PROVIDED DATA:
_____

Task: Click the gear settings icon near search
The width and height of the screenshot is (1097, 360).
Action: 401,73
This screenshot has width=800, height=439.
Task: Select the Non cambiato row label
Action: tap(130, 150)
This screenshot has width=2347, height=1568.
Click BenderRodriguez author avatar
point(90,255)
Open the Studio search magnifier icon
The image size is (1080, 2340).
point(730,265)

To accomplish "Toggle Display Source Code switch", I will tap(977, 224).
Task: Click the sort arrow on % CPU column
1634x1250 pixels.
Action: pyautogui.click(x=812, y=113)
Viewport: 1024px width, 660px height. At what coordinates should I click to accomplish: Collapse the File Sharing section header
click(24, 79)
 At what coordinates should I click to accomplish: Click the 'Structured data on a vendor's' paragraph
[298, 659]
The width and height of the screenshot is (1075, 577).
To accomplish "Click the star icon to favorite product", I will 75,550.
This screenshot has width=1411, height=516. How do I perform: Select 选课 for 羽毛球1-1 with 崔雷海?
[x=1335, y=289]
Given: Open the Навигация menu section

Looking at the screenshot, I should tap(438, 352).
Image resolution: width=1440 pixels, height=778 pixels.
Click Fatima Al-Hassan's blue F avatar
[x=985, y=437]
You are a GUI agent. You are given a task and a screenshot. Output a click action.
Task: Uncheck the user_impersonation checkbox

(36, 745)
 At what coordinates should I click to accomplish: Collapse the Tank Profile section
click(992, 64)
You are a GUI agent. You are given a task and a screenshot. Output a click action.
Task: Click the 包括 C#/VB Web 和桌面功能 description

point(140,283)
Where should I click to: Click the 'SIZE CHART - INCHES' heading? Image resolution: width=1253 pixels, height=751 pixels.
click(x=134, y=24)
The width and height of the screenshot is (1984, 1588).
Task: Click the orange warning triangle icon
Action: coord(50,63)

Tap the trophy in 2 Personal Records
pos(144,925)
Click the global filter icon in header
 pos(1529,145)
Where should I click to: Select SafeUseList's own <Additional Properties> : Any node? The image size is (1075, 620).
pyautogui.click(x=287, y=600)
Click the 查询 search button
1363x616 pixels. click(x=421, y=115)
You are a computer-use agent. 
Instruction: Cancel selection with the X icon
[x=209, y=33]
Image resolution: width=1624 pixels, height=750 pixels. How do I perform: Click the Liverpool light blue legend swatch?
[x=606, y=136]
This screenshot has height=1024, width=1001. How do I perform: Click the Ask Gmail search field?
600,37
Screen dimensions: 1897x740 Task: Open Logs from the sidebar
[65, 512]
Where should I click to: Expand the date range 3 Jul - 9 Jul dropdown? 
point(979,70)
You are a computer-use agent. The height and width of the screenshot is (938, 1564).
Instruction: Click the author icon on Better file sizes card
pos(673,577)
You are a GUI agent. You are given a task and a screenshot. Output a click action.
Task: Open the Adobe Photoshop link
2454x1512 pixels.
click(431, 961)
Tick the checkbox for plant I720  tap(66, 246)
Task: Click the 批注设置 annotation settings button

_____

YOUR INSTRUCTIONS:
Repeat the records word for word, starting with the line containing "Where should I click to: Click" and ending with the line containing "Tick the checkbox", both lines included.

EXERCISE RESPONSE:
Where should I click to: Click the 'SIZE CHART - INCHES' heading? Image resolution: width=1253 pixels, height=751 pixels.
click(x=134, y=24)
The width and height of the screenshot is (1984, 1588).
Task: Click the orange warning triangle icon
Action: coord(50,63)

Tap the trophy in 2 Personal Records
pos(144,925)
Click the global filter icon in header
 pos(1529,145)
Where should I click to: Select SafeUseList's own <Additional Properties> : Any node? The image size is (1075, 620).
pyautogui.click(x=287, y=600)
Click the 查询 search button
1363x616 pixels. click(x=421, y=115)
You are a computer-use agent. 
Instruction: Cancel selection with the X icon
[x=209, y=33]
Image resolution: width=1624 pixels, height=750 pixels. How do I perform: Click the Liverpool light blue legend swatch?
[x=606, y=136]
This screenshot has height=1024, width=1001. How do I perform: Click the Ask Gmail search field?
600,37
Screen dimensions: 1897x740 Task: Open Logs from the sidebar
[65, 512]
Where should I click to: Expand the date range 3 Jul - 9 Jul dropdown? 
point(979,70)
You are a computer-use agent. The height and width of the screenshot is (938, 1564).
Instruction: Click the author icon on Better file sizes card
pos(673,577)
You are a GUI agent. You are given a task and a screenshot. Output a click action.
Task: Open the Adobe Photoshop link
2454x1512 pixels.
click(431, 961)
Tick the checkbox for plant I720  tap(66, 246)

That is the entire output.